– Сидите, сидите!
– Помогите сыну моему, прошу вас! – с надрывом взмолилась женщина. Видно было, что она гордая, сильная, но сердце разорвано в клочья. – У вас ведь тоже дети! Виноват он, да! Виноват, что влез не в свое дело, заговорил с вашей девочкой, подружился… Но ведь не обидел он ее! Не опозорил! За что ему такое? – она не сдержалась, тихо заплакала, принялась утирать глаза кончиками черного платка.
– И всё-таки опозорил, – негромко возразил граф, разглядывая цветочные узоры на сверкающей столешнице. – В нашем сообществе Элли теперь персона нон грата. Понимаете, о чем я говорю?
Та торопливо кивнула:
– Ну, не хотел он для нее беды! Он даже там, в тюрьме, все о вашей девочке переживает. Не о себе, не о жизни молодой загубленной – всё о ней! Мол, принес горе принцессе...
Все надолго замолчали. Женщина мучительно пыталась подавить всхлипывания. Генриор налил из изящного графина, поблескивавшего на камине, воду, подал ей хрустальный бокал.
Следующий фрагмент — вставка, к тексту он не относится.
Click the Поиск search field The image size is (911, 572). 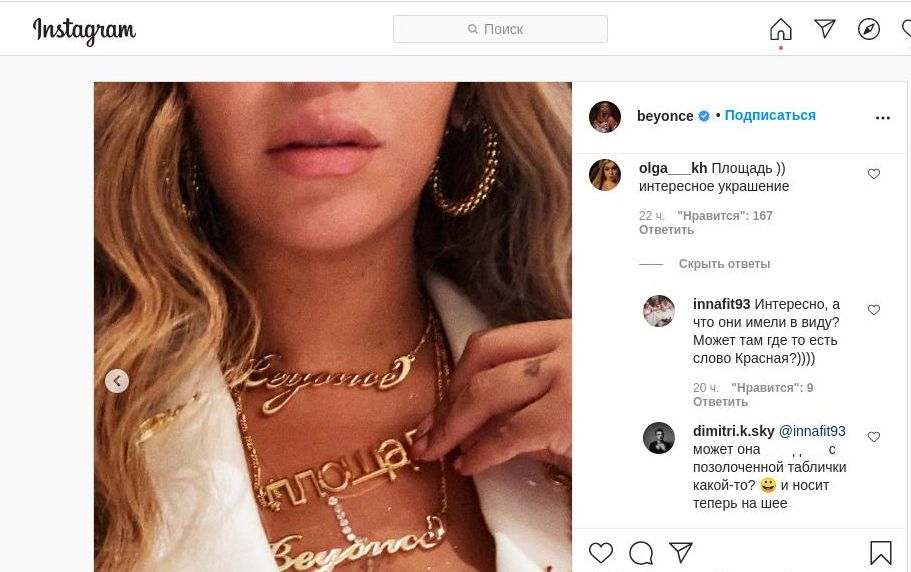[500, 29]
На дорогой бокал женщина посмотрела с недоверием, но осторожно взяла дрожащей рукой, сделала пару глотков, немного успокоилась.
Наконец граф проговорил:
– Я обещал Элли, что попробую разобраться в этом вопросе. Есть ли у тебя какие-то соображения, Генриор?
– Я пытался выяснить, – сумрачно сказал управляющий и нахмурился, вспомнив стены, увешанные летучие мышами, и недовольного Иголтона. Он покосился на женщину и, помедлив, решил говорить прямо: – Положение плохое. Освободить парня могут в том случае, если он женится на Элли. Да и то не факт.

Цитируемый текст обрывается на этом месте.